(How to complete this task) Pictures stay out of the output. Return exactly the lines below from the one with "The height and width of the screenshot is (505, 692)." down to the one with "Where should I click to: Switch", both included, and nothing more.

(Recorded information)
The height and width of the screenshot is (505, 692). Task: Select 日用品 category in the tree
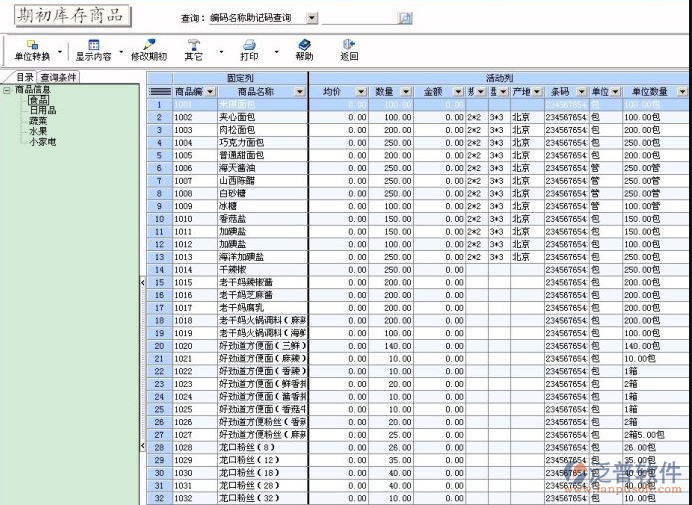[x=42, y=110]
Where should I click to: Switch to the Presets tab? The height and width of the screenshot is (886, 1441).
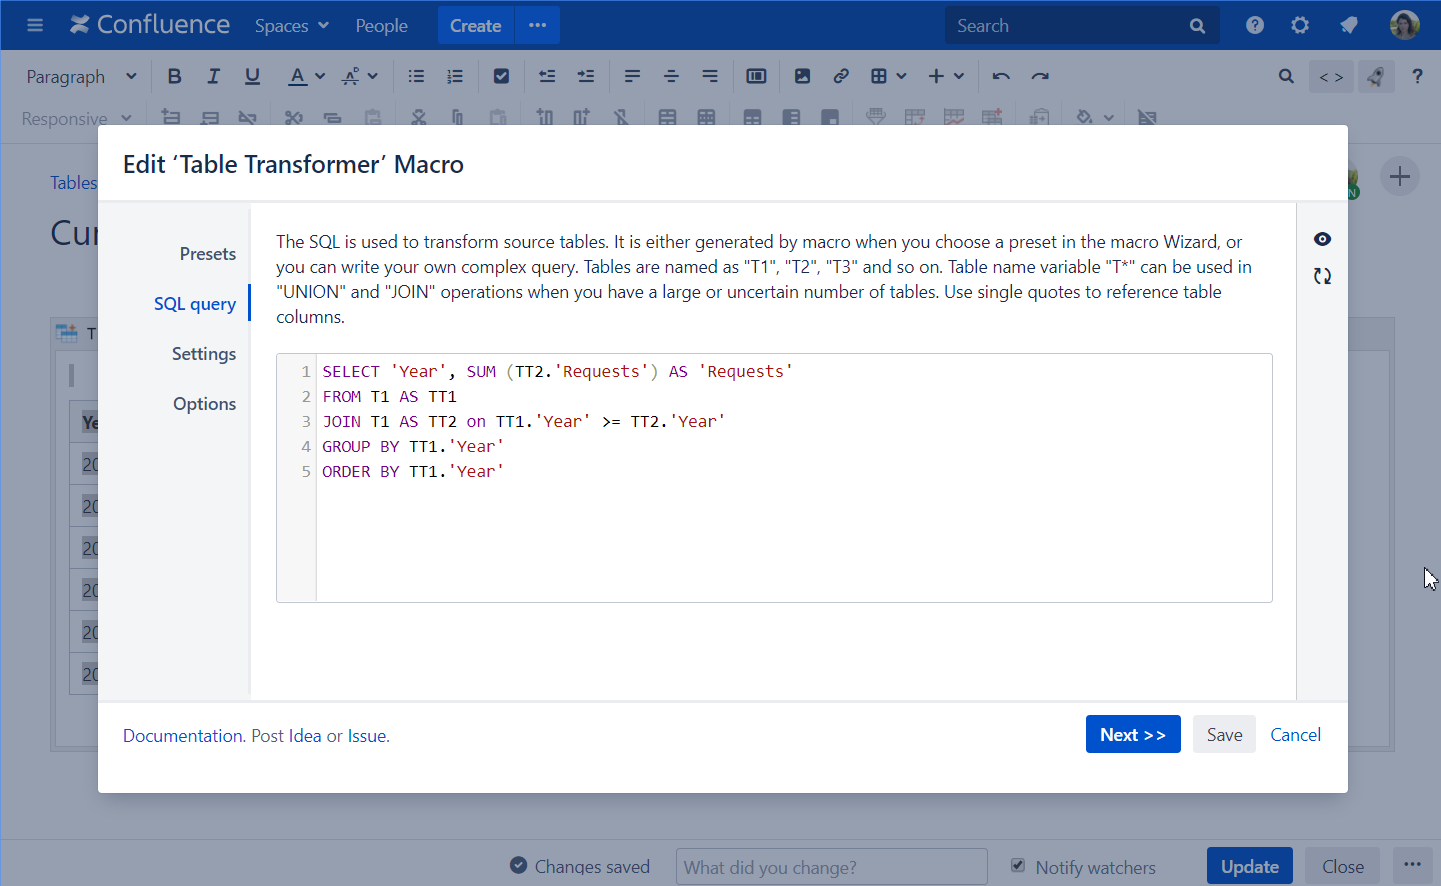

==

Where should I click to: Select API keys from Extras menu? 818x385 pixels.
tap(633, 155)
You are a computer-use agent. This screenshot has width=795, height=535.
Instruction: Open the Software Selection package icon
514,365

(Exercise output)
The height and width of the screenshot is (505, 692). Task: Select 日用品 category in the tree
[x=42, y=110]
Where should I click to: Switch to the Presets tab? The height and width of the screenshot is (886, 1441).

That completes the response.